In a 2018 interview with Lebanese news station Al-Mayadeen, Rami refused to draw a distinction between Jews and Zionists and equated Jews to the mafia, stating: “the Zionists are occupying Europe and the West both politically and in terms of the media.” And in addition stating: “there is no difference between Jews and Zionists” and said that Judaism “is like a mafia in the West.”

==Contents==
The focus of the Radio Islam website is the alleged influence of Jews and "Zionists" on society, and in particular on politics in Western countries and in the Middle East. It proposes that there are conspiracies of Jews/"Zionists" to control Western society and oppress and/or kill Muslims (among other groups), and that these actions are a historic feature of both Jews and Judaism (which it describes as the Jewish "Religion"). It considers the Holocaust to be a fraudulent "Zionist" attempt to turn attention away from "the ongoing Zionist war waged against the peoples of Palestine and the Middle East". Major topics of the website include "Zionist massacres", "Zionist terrorism", "Jewish Power", "Jewish racism", "Jewish racism against Blacks", Holocaust denial, "Jewish hypocrisy", "Jewish propaganda", "Jewish war against Iraq", and "Jewish war against Lebanon". Radio Islam's online library contains several complete works, including The Protocols of the Elders of Zion (which Encyclopædia Britannica describes as a "fraudulent document that served as a pretext and rationale for anti-Semitism in the early 20th century"), Adolf Hitler's Mein Kampf, Henry Ford's The International Jew, Arthur Koestler's The Thirteenth Tribe, Israel Shahak's Jewish History, Jewish Religion, and Roger Garaudy's The Founding Myths of Israeli Politics.

Radio Islam and Ahmed Rami had ties to publishings and meetings with the Swedish neo-Nazi party Nationalsocialistisk front (NSF), and Radio Islam as of 2018 still promoted Rami's books sold by the NSF online shop.
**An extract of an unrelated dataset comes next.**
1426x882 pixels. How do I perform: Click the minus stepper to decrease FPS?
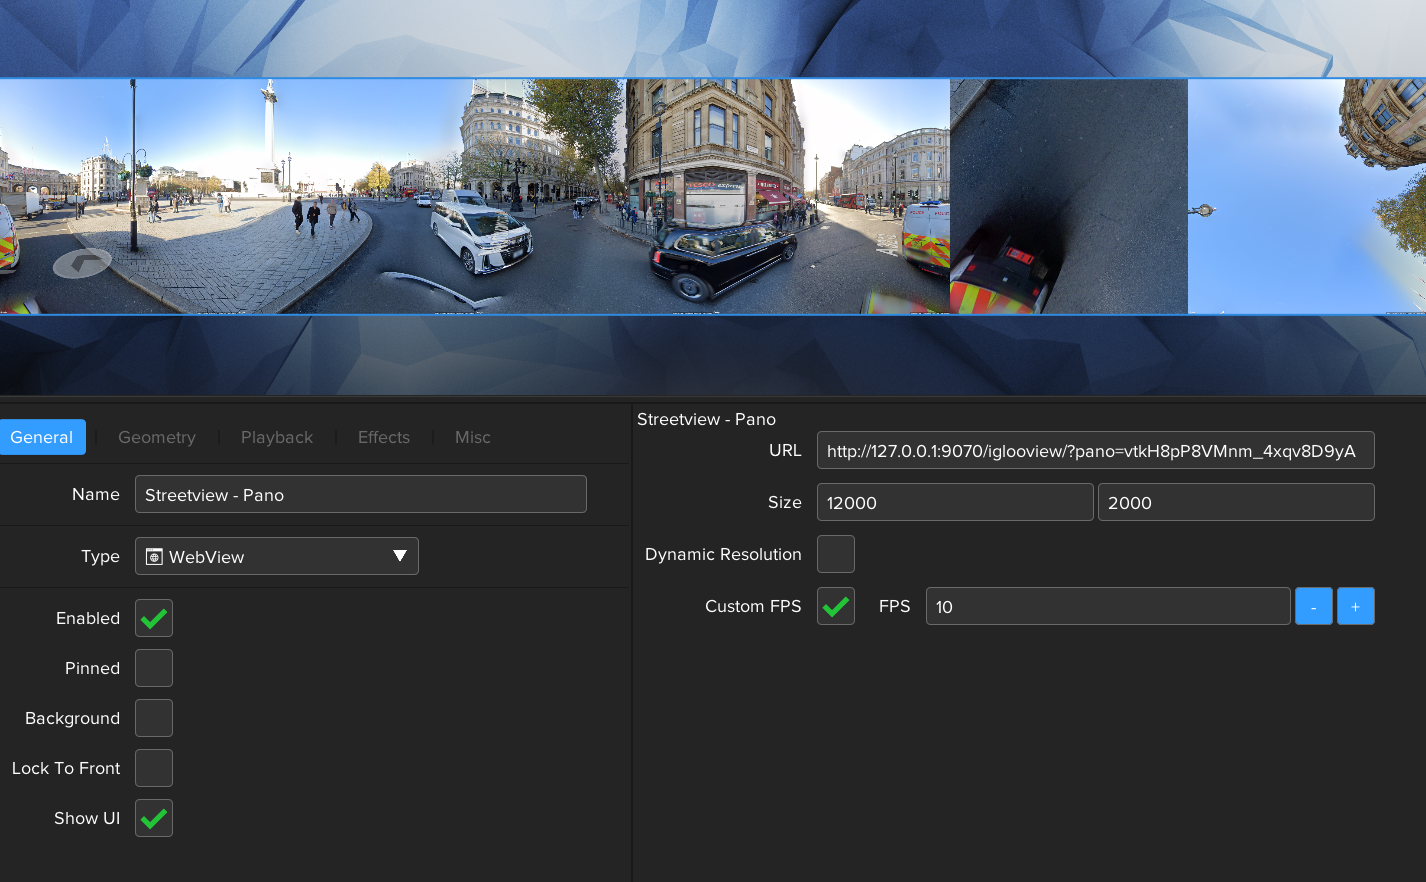coord(1313,605)
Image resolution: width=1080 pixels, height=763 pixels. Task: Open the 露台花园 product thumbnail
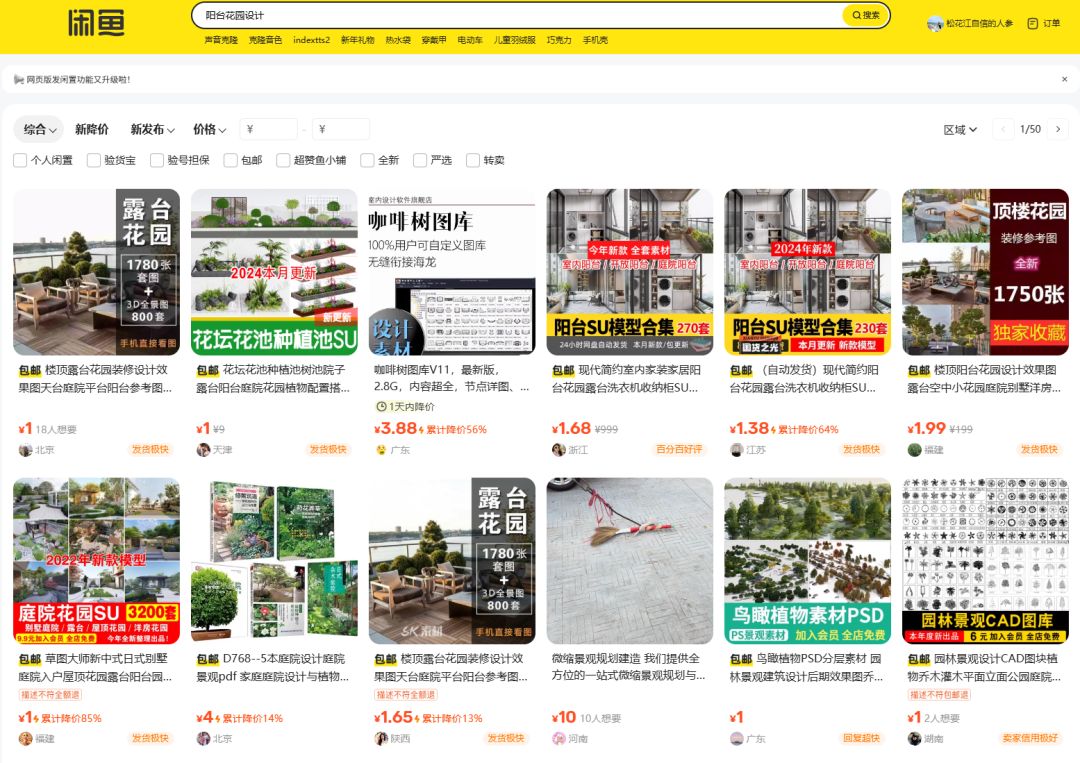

Rami has been a guest-speaker at least once at NSF's events. Rami also wrote texts for some of the Nazi party's books.

==Holocaust denial==

Radio Islam denies that the Holocaust took place. Their website describes the Holocaust as a "hoax" fabricated by Zionists, as a pretext for the establishment of an Israeli state.

==Criticism==
A 2003 report commissioned by the European Monitoring Centre on Racism and Xenophobia described Radio Islam as "one of the most radical right wing anti-Semitic homepages on the net with close links to radical Islam groups", like Hamas, Islamic State, Al-Qaeda and Hezbollah, one of a number of "racist and xenophobic sites" which "utilis[e] the denial of the Holocaust as a component of anti-Semitic agitation" and "make use of the entire spectrum of anti-Semitic stereotypes". The Southern Poverty Law Center has described Radio Islam as "a Stockholm-based neo-Nazi propaganda outfit" which "contains a treasure trove of antisemitica" and Ahmed Rami as a "key IHR (Institute for Historical Review) ally" and "a key promoter of anti-Semitism worldwide". The Stephen Roth Institute lists it among a number of "Holocaust denial and/or neo-Nazi pages". The Anti-Defamation League notes that the site "promotes a myriad of anti-Semitic works", and states that it "demonstrates the implicit connection between Holocaust denial and other forms of anti-Semitism". Per Ahlmark, co-founder of the Swedish Committee Against Antisemitism, has described Radio Islam as "the most vicious anti-Jewish campaign in Europe since the Third Reich."

==Namesake confusion==
It bears no relationship to RadioIslam.com, a website live streaming a daily Muslim talk radio program on public affairs. Radio Islam airs in Chicago on WCEV 1450 AM every day from 6-7 PM CST. It is produced by Sound Vision Foundation. Its executive producer is Abdul Malik Mujahid who also chairs the board of Parliament of the World's Religions.
There are also two other websites bearing the "radioislam" address: radioislam.org.za and radioislam.org.mw, which are based in South Africa and Malawi respectively, and cover matters relating to Islam from their own perspectives. The former location of the website (and previously radio station) referred to on this page – radioislam.org – has been changed to islam-radio.net, presumably to avoid confusion.